Thomas Dimino, 2015 Summer Research Update 

Although I have no major updates from this summer’s research yet, I was able to do a significant amount of field work. Sampling this summer involved taking fish and habitat measurements from 4 different locations, with 3 to 4 stations at each. My focus has not changed greatly since the spring semester when we spoke about this last, as I am still primarily interested in investigating the evolutionary response to stream restoration. Since we expect that impoundments on streams reduce genetic diversity of stream organisms, my question is mostly focused on what happens when those impoundments are removed or remediated. Traditionally, questions surrounding restorations projects have been difficult to test experimentally, due to poor monitoring or lack of pre-restoration data. However, thanks to the Tidmarsh Living Observatory (, we have been given access to the restoration of a cranberry farm before the restoration and will continue to have access after the project is complete. This allows us to develop an experimental design that will hopefully provide a great deal of insight into not only this project but other restorations.

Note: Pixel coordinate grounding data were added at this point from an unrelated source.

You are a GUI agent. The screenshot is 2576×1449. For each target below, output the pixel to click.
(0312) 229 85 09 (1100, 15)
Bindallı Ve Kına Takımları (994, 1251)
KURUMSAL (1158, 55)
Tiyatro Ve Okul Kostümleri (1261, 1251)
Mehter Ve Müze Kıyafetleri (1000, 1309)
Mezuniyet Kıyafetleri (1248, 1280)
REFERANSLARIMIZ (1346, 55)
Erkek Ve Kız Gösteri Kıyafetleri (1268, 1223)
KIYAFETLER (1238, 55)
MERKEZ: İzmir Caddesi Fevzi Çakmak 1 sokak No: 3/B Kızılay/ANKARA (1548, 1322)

Tom Dimino and Sean McCanty, Field Research 2015
Tom Dimino and Sean McCanty, Field Research 2015

It has been noted by some stream ecologists that there is a lack of multi-species studies that address the question of biodiversity with respect to restoration. This is the approach that I am taking to investigate the evolutionary response of the fish and macroinvertebrate communities. Advances in genomic techniques that can be applied to ecological and evolutionary questions are currently allowing for unprecedented resolution to study both model and non-model organisms. What this means for my project, is that I will be able to look at species that have been traditionally understudied in an attempt to measure the change in genetic diversity during and after the restoration. This summer was critical in collecting pre-restoration data from Tidmarsh as well as data from 2 control sites (positive control-active farm, negative control- conservation land). On top of the biological data I collected, I am also attempting to quantify the habitat changes at Tidmarsh and see if there is a correlation between habitat diversity and genetic diversity, and whether or not this relationship changes with time (as the restoration progresses). This required me to take several measurements through each macrohabitat at each sample station, which I will analyze and hope to have preliminary results this winter comparing the 3 treatments.

Other than field work, I was able to get much work done once the distractions of the semester were past. Getting a data management plan for my dissertation, keeping current on the rapidly changing field of molecular ecology, and putting together a proposal for a fellowship application were top priorities this summer that were accomplished. Development of skills ranging from molecular biology to bioinformatics are needed for this project, and are being actively worked on. The next steps include working out a genomic sequencing plan and computational strategy for my sequence data. In terms of disseminating my results, this project will be the main focus of my dissertation, so it will be presented through those channels. I am expecting to publish these results in peer reviewed journals as I work though this research. I would also like to begin sharing my research at local and national conferences in my field.